== Segment start ==

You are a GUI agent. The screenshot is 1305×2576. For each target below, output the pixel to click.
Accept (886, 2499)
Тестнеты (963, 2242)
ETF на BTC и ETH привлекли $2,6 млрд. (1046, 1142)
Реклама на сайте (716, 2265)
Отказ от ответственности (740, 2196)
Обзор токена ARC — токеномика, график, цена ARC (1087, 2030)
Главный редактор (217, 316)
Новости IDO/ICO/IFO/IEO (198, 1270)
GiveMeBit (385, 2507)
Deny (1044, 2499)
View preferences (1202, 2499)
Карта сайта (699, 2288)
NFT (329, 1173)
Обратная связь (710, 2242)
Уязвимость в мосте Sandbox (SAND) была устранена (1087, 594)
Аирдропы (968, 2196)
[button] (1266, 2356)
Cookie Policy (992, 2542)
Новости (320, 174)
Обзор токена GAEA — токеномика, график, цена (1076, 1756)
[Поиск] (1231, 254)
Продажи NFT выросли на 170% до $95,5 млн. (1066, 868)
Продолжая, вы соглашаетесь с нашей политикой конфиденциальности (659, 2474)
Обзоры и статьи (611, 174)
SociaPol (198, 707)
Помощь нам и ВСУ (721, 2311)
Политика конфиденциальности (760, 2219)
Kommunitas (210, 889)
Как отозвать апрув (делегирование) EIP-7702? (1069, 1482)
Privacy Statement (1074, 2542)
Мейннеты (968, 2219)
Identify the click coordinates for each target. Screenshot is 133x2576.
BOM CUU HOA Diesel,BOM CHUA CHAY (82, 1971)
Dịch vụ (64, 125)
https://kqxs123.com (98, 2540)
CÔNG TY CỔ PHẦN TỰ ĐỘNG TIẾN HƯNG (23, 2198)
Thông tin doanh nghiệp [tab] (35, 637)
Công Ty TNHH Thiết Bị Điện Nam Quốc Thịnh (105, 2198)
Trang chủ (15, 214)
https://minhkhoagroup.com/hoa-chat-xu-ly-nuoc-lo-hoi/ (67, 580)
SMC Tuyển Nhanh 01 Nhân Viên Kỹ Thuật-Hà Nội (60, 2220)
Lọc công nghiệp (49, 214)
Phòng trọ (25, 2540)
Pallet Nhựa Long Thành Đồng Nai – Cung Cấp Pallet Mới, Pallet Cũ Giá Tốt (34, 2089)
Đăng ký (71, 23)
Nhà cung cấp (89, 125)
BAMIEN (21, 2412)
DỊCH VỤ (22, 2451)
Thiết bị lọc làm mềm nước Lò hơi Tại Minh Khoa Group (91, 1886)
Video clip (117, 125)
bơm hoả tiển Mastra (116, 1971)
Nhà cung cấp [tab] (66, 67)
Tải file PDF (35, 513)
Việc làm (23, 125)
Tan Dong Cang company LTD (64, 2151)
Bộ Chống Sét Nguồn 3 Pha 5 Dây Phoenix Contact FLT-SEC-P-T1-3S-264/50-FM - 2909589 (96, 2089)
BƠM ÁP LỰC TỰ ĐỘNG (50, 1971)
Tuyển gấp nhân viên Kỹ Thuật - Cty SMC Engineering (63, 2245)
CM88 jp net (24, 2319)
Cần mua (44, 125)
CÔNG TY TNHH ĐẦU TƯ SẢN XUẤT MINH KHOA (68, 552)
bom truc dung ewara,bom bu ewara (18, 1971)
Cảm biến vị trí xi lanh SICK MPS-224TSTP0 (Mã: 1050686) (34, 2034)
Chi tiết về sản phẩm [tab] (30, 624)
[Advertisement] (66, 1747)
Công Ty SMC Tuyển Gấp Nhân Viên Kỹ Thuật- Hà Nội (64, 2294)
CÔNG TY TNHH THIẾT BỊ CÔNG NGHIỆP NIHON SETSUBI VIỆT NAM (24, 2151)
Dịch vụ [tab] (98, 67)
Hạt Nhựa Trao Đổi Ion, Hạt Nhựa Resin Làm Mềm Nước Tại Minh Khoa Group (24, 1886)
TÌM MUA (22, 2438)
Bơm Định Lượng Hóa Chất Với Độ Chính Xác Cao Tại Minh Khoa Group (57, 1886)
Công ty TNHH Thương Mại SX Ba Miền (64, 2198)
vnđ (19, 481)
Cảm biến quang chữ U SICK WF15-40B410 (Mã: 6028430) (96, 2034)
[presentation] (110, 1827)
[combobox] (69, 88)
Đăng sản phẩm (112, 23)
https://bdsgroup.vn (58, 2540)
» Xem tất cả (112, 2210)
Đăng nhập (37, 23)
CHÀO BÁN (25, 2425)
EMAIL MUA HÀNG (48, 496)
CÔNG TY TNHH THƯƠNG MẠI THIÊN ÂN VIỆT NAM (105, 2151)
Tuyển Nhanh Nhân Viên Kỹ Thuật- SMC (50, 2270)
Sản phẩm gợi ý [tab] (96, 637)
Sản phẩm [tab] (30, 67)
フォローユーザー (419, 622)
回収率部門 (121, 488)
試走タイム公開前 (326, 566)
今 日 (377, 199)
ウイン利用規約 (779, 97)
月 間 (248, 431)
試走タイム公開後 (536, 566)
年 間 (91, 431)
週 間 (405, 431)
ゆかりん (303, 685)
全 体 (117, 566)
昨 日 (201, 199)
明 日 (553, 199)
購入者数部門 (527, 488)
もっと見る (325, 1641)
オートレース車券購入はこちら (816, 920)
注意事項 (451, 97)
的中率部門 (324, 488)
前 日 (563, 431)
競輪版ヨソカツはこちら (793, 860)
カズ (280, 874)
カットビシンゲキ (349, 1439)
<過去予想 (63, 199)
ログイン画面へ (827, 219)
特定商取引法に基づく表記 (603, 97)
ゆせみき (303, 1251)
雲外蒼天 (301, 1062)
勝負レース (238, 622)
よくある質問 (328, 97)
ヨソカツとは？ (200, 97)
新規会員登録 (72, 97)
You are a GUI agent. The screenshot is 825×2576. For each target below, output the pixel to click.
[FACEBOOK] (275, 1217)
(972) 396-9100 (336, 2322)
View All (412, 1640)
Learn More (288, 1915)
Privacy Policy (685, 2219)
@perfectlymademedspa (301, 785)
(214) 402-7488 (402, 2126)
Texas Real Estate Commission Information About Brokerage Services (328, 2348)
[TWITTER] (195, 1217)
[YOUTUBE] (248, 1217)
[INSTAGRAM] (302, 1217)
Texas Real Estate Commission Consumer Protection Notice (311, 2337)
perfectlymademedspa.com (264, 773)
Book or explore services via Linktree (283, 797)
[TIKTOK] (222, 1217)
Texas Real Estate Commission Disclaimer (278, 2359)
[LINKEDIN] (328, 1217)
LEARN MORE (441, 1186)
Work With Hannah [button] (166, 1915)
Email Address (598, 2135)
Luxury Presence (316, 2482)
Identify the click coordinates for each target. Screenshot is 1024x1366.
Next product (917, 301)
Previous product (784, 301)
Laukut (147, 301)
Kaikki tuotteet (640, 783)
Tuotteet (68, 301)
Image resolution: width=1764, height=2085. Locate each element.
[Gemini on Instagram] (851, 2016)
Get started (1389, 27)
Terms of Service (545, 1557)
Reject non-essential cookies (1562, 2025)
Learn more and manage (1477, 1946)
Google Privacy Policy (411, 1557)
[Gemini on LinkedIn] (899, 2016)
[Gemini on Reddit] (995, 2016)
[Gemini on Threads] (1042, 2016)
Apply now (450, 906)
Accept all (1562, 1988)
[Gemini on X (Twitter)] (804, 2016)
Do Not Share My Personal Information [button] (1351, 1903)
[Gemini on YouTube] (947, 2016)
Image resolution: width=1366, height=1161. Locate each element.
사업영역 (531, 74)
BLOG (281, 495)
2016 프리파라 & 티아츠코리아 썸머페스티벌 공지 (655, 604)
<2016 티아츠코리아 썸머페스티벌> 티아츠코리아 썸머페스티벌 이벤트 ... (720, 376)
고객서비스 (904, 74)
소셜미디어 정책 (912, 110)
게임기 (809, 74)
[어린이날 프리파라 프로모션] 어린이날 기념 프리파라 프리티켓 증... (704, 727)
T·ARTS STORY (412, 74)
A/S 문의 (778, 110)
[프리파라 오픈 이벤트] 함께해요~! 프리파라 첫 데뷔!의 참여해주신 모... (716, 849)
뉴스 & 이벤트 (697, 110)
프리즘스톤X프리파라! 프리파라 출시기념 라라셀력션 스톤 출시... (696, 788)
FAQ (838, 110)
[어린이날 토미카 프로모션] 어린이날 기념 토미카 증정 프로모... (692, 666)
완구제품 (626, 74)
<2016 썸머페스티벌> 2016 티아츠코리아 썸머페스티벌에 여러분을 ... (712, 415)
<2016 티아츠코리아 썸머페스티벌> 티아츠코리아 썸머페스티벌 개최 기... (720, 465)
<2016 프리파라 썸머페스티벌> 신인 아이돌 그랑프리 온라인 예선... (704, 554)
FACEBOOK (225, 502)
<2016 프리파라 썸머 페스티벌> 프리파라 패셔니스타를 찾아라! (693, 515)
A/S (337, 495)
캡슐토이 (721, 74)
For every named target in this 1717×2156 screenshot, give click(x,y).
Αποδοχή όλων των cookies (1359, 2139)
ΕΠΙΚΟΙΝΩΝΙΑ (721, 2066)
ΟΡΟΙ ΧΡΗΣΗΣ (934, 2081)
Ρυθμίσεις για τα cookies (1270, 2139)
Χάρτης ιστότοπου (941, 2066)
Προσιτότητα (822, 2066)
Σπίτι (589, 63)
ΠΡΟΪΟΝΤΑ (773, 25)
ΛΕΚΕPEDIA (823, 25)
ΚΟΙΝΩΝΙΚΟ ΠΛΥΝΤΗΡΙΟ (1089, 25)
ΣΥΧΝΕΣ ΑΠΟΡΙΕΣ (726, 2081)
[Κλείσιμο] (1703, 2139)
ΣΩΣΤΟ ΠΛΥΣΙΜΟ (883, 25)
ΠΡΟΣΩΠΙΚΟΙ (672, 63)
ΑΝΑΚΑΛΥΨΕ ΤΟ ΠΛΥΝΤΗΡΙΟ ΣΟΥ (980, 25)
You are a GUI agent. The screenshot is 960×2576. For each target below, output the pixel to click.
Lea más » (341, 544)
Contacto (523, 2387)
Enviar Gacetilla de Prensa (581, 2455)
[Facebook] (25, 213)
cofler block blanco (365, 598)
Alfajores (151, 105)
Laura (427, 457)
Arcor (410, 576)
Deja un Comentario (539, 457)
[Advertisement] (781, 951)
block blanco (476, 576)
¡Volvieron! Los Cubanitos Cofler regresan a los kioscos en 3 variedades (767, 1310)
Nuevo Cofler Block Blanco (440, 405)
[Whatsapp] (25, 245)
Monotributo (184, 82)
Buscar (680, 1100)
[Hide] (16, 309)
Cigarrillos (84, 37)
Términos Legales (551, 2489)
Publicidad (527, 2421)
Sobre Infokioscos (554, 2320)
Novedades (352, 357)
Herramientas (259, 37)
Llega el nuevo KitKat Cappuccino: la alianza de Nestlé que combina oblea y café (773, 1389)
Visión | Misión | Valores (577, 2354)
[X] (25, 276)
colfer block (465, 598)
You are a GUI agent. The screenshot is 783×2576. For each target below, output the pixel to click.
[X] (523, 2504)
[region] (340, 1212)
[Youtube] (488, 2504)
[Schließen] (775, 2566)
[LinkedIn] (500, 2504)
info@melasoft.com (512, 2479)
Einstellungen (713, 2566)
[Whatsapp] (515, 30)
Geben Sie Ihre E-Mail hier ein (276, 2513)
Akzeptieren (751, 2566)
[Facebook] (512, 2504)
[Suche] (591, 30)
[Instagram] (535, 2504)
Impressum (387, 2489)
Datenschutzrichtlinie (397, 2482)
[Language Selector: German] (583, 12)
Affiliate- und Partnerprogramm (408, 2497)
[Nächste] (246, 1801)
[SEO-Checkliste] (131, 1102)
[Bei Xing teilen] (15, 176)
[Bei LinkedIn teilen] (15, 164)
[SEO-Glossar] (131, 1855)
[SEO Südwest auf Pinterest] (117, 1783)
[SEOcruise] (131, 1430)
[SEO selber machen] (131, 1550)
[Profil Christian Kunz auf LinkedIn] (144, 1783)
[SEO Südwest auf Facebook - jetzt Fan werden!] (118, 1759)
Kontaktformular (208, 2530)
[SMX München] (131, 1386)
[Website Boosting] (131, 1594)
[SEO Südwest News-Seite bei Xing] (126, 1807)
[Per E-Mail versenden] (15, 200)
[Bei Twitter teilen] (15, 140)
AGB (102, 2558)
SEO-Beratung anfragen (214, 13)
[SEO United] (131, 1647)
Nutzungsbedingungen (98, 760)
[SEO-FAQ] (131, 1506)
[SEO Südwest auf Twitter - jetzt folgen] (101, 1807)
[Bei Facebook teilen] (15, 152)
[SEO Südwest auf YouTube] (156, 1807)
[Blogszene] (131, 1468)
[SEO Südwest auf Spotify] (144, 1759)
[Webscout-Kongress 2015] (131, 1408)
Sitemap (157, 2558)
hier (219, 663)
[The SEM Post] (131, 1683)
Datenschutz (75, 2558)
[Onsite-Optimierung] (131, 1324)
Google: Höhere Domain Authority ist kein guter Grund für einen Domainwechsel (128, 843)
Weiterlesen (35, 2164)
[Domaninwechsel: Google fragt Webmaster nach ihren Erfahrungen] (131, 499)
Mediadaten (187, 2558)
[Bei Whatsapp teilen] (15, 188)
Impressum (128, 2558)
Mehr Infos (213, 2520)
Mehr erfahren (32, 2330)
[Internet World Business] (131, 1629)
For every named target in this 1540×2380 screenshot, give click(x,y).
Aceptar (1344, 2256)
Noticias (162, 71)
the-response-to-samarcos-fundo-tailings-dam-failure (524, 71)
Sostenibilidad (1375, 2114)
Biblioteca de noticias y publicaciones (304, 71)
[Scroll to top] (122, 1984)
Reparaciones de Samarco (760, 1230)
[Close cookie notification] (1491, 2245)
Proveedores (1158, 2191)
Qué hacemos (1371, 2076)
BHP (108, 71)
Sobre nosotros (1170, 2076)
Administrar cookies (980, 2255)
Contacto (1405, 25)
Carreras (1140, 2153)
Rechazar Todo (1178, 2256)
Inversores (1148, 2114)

== Segment end ==

Exactly reproduce the lines of the entries above, from the one containing "Weiterlesen (35, 2164)" to the very last, and no others.

Weiterlesen (35, 2164)
[Domaninwechsel: Google fragt Webmaster nach ihren Erfahrungen] (131, 499)
Mediadaten (187, 2558)
[Bei Whatsapp teilen] (15, 188)
Impressum (128, 2558)
Mehr Infos (213, 2520)
Mehr erfahren (32, 2330)
[Internet World Business] (131, 1629)
For every named target in this 1540×2380 screenshot, give click(x,y).
Aceptar (1344, 2256)
Noticias (162, 71)
the-response-to-samarcos-fundo-tailings-dam-failure (524, 71)
Sostenibilidad (1375, 2114)
Biblioteca de noticias y publicaciones (304, 71)
[Scroll to top] (122, 1984)
Reparaciones de Samarco (760, 1230)
[Close cookie notification] (1491, 2245)
Proveedores (1158, 2191)
Qué hacemos (1371, 2076)
BHP (108, 71)
Sobre nosotros (1170, 2076)
Administrar cookies (980, 2255)
Contacto (1405, 25)
Carreras (1140, 2153)
Rechazar Todo (1178, 2256)
Inversores (1148, 2114)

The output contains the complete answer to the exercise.